DiUS Build-Lights have been an essential part of our agile software development since its inception in 2014. It was originally hacked together for a project and quickly became popular. There were a few issues with the hardware so I ‘upgraded’ the hardware to version 2.0, hence DiUS Build-Lights 2.0. If you want to find out about the DiUS Build-Lights, read part one!


The custom made PCB is a HAT that plugs on top of a Raspberry Pi. HAT is short for Hardware Attached on Top and is a form factor specified by the Raspberry Pi Foundation. The Build-Lights HAT takes 12V DC power, steps it down to 5V and powers the Pi and the LED strip. There is a level shifter that converts the Raspberry Pi’s 3.3V outputs to 5V for the LED strip.  I have also opto-isolated the serial port to make the hardware as flexible as possible. It sounds like a simple board, it should be easy right?

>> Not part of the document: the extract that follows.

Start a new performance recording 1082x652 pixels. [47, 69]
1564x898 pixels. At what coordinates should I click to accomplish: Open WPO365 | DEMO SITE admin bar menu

I started out with the schematic entry in Eagle CAD software. I carefully selected the components as I went along with the schematic entry. It went smoothly and I quickly proceeded to PCB layout without thinking much about the things that could go wrong. I was careless. I had forgotten about Murphy’s law - anything that can go wrong, will go wrong. I was faced with hardware problems on a simple board.

PCB fabrication

After finishing the PCB layout, I sent my design files to ITEAD Studio to manufacture the PCB. I chose ITEAD Studio because they make high quality PCB with 100% e-test on all the PCB’s at low cost. Their PCB turnaround time is around 1 to 2 weeks, which is pretty fast. The only complaint I have is the silkscreen on the green PCB’s as they are blurry as shown in the photo below, but that is not an issue on our more expensive black PCB’s.

Hardware problems

Two weeks later, I was excited to get my first batch of PCB’s from ITEAD Studio. I hand loaded all the components only to realise that the connectors that I had chosen were too small, too flimsy, and too fiddly to handle. It was the Molex Pico-Lock-Blade connector. There were other minor hardware problems too, like a wrong component footprint. The good news was, the hardware was working as intended, but it was only borderline working as I found out later. Disappointed, I hastily changed to another connector and sent the new design off to ITEAD Studio.

Another two weeks later, I received the PCB and totally expected it to work only to be disappointed again. This time, it was a different issue. The LED strip flashed random colours intermittently and it was difficult to track down the cause of the problem. Luckily I still remember my transmission line theory for high-speed digital signal from my university days. I managed to track it down to the unterminated high-speed SPI signals reflecting in the LED strip cable, and it was confusing the level-shifter. Adding a simple source termination resistor on each of the SPI signals solved the problem. How did the previous revision PCB ever work? The LED to Pico-Lock-Blade cable assembly was considerably shorter than the new cable, and the signal reflection was not as bad.

Laser cut acrylic enclosure

It was my first time designing a laser cut acrylic enclosure. I had doubts on the cost and the appearance of the final product. I found an open-source Raspberry Pi acrylic enclosure from www.pi-supply.com and I used it as a starting point for the Build-Lights enclosure. The design is just a simple vector graphics file with the 6 pieces to cut out. Having absolutely no experience in laser cutting, I randomly picked an online laser cutting service called Online Laser Cutting (OLC). They use Inkscape software, so I used Inkscape software as well to minimize compatibility issues.

I needed a way to quickly test my design, and printing it on a piece of paper and sticking it on a 3mm cardboard was a perfect way to test.

After a few iterations, I was ready to laser cut the acrylic. I sent my design to OLC and was surprised to get the cut acrylic back in 3 days. The cost was comparable to an off-the-shelf enclosure. The only problem was that the design was scaled up by 20%. OLC was kind enough to cut another copy for free, but with the correct scaling this time. Another 3 days later, I received the perfectly cut acrylic enclosure.


The DiUS Build-Lights started out as my pet project. Originally, I only wanted to design a simple HAT, but more requirements creeped in quickly and I ended up with a custom enclosure as well. It has been a great learning experience for me, and it is rewarding to see a nice looking device be created out of this whole exercise.